### Action item:
Continue the profile of meteorologist Jenni L. Evans beyond its final sentence.

### Document extract:

Jenni L. Evans is a Professor of Meteorology at The Pennsylvania State University. Dr. Evans’ research encompasses tropical cyclones from genesis to decay, extratropical transition [ET], or landfall. The impacts of climate change on tropical cyclones [TCs] and other organized tropical convective systems are also key components of her research.
Jenni Evans was one of a small group of scientists who developed a new understanding of extratropically transitioning tropical cyclones, systems such as Hurricane Sandy of 2012. These systems can have potentially devastating societal impacts far from their tropical genesis – even in Scandinavia and Japan. Inspired by the need to characterize the structural evolution of ET events, she collaborated on developing a framework for mapping the structural evolution of cyclonic storms, the Cyclone Phase Space (CPS). The CPS is used in operations, including at the US National Hurricane Center.

### Data provided:
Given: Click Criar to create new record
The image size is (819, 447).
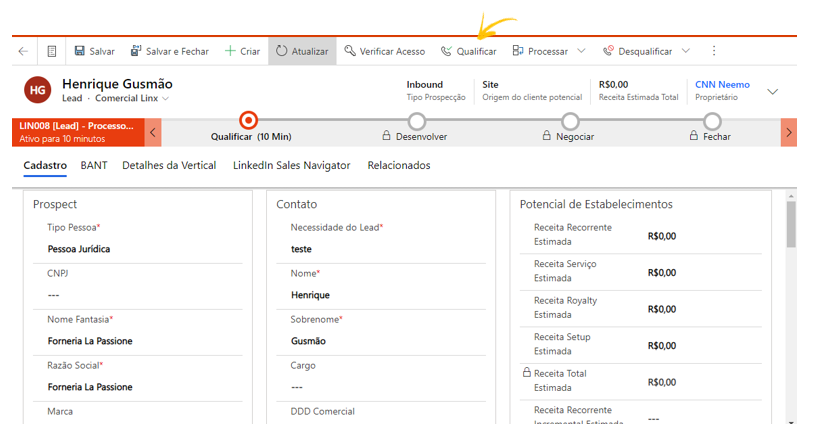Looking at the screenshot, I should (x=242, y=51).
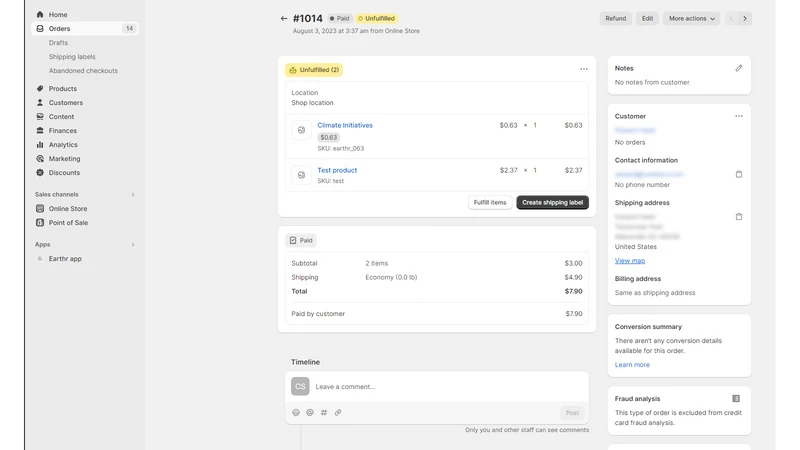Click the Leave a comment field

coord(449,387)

### Reply:
In her recent research, Dr. Evans has employed a variety of novel statistical methodologies for (1) physically-based partitioning of ensemble forecasts of tropical cyclones; and (2) developing a metric for tropical cyclogenesis activity in climate change simulations. She has explored the relationships between organized convection and TC intensity with sea surface temperature [SST] and the implications of these relationships in a warming climate. The impact of realistic TC boundary layer structures and treatment of sea spray on TC potential intensity and the impacts of convection and topography on development of African Easterly Waves [AEWs] are also current areas of investigation. The tools of her research include observational diagnostics; statistical analyses and modeling of observations, simulations and reanalyses; and dynamical modeling. Her research is richer in many ways because of her students and key colleagues.
Jenni Evans has a strong commitment to science communications. Over the last few years, she has contributed to the development of a growing science communications program across Penn State (such as SciComm month). This has led her into many new experiences, including the NSF-funded NBC Learn series on Natural Hazards.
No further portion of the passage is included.